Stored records
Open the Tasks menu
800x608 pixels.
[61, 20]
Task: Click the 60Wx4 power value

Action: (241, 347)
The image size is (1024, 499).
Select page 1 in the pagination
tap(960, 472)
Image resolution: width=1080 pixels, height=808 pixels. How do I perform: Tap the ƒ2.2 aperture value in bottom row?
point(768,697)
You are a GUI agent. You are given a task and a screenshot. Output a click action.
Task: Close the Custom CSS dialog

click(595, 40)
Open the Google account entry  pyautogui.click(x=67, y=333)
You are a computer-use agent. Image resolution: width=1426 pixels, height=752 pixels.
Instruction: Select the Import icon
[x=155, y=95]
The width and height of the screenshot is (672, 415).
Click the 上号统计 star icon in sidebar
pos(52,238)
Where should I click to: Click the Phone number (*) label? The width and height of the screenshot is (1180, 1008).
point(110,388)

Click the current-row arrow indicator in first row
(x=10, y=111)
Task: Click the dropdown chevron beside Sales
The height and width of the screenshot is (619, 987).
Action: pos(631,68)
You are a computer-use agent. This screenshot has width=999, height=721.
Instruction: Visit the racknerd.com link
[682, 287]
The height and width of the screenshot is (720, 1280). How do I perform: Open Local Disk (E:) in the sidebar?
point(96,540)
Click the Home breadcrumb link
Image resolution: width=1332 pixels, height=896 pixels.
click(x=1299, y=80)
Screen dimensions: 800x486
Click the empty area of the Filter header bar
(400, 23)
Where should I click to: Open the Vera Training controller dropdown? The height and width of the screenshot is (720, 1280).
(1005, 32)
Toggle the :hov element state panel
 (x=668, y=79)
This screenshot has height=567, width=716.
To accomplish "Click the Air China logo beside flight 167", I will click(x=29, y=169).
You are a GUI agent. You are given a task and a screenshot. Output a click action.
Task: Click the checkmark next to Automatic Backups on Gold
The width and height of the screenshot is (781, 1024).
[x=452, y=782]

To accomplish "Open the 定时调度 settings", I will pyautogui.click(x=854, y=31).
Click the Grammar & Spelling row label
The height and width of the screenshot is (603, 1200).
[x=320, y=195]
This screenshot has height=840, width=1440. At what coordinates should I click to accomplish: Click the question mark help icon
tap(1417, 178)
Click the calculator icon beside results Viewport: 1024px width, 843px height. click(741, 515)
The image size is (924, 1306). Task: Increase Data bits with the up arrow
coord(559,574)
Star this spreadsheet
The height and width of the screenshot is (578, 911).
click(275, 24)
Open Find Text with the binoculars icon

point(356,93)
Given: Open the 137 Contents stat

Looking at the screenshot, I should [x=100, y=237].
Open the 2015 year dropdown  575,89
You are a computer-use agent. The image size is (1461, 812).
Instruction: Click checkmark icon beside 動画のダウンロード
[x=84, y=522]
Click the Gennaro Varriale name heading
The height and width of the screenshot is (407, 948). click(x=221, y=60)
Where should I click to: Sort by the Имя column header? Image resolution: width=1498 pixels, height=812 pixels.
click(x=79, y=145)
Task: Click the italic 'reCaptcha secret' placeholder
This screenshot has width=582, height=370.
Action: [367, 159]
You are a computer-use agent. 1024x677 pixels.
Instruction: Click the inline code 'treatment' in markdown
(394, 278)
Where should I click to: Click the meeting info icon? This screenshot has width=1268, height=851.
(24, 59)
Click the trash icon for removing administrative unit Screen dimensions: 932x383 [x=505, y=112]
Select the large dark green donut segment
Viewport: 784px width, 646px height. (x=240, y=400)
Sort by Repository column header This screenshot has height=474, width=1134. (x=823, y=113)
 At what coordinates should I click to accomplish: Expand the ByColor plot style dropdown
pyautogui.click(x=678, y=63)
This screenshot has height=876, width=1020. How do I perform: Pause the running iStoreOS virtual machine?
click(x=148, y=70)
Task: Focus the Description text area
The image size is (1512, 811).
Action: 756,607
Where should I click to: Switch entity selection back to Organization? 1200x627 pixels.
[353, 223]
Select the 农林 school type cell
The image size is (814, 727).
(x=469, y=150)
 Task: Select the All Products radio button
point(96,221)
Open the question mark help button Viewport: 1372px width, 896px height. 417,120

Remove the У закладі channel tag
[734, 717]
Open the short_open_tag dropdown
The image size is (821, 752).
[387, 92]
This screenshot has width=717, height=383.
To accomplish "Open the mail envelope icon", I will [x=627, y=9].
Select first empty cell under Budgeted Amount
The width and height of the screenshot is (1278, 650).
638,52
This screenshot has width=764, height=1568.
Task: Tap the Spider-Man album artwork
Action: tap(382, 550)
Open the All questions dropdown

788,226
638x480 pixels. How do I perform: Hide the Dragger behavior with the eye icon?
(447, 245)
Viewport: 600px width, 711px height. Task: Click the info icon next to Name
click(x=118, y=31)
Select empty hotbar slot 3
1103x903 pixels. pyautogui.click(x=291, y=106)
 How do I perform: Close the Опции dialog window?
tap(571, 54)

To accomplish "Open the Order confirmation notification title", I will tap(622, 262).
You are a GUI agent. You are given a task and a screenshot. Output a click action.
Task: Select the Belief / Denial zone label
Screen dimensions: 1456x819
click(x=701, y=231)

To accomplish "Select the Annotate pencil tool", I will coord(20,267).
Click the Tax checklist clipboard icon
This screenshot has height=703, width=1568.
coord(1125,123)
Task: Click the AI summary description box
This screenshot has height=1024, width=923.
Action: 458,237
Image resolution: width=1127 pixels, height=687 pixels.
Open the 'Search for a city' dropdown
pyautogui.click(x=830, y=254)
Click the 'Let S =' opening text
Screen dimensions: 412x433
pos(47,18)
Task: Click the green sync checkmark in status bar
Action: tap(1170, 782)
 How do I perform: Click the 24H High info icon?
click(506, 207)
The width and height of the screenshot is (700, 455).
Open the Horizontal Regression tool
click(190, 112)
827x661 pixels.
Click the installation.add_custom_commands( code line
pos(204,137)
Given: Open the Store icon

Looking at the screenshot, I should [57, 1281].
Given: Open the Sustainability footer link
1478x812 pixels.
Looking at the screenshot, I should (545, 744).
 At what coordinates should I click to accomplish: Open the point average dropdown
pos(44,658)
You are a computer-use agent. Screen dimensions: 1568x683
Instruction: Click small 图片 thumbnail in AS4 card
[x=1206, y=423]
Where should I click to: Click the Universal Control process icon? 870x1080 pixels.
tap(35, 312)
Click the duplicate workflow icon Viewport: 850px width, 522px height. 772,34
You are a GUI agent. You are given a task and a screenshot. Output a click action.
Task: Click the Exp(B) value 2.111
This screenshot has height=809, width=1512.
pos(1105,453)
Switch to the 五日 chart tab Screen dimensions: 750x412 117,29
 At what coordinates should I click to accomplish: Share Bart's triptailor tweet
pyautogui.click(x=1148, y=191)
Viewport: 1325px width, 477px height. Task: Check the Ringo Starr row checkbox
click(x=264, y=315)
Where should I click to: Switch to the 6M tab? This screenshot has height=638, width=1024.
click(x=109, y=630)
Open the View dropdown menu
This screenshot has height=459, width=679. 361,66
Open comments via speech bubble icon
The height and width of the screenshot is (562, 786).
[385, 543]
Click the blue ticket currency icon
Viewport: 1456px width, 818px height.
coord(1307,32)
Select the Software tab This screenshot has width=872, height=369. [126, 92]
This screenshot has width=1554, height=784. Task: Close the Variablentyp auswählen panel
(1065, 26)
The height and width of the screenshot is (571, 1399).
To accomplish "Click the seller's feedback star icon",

Work required: When the line with "Click the current-row" is reached in the data above, begin copying, and stop after the line with "Star this spreadsheet"; copy each line exactly, both ends included.

Result of this exercise:
Click the current-row arrow indicator in first row
(x=10, y=111)
Task: Click the dropdown chevron beside Sales
The height and width of the screenshot is (619, 987).
Action: pos(631,68)
You are a computer-use agent. This screenshot has width=999, height=721.
Instruction: Visit the racknerd.com link
[682, 287]
The height and width of the screenshot is (720, 1280). How do I perform: Open Local Disk (E:) in the sidebar?
point(96,540)
Click the Home breadcrumb link
Image resolution: width=1332 pixels, height=896 pixels.
click(x=1299, y=80)
Screen dimensions: 800x486
Click the empty area of the Filter header bar
(400, 23)
Where should I click to: Open the Vera Training controller dropdown? The height and width of the screenshot is (720, 1280).
(1005, 32)
Toggle the :hov element state panel
 (x=668, y=79)
This screenshot has height=567, width=716.
To accomplish "Click the Air China logo beside flight 167", I will click(x=29, y=169).
You are a GUI agent. You are given a task and a screenshot. Output a click action.
Task: Click the checkmark next to Automatic Backups on Gold
The width and height of the screenshot is (781, 1024).
[x=452, y=782]

To accomplish "Open the 定时调度 settings", I will pyautogui.click(x=854, y=31).
Click the Grammar & Spelling row label
The height and width of the screenshot is (603, 1200).
[x=320, y=195]
This screenshot has height=840, width=1440. At what coordinates should I click to accomplish: Click the question mark help icon
tap(1417, 178)
Click the calculator icon beside results Viewport: 1024px width, 843px height. click(741, 515)
The image size is (924, 1306). Task: Increase Data bits with the up arrow
coord(559,574)
Star this spreadsheet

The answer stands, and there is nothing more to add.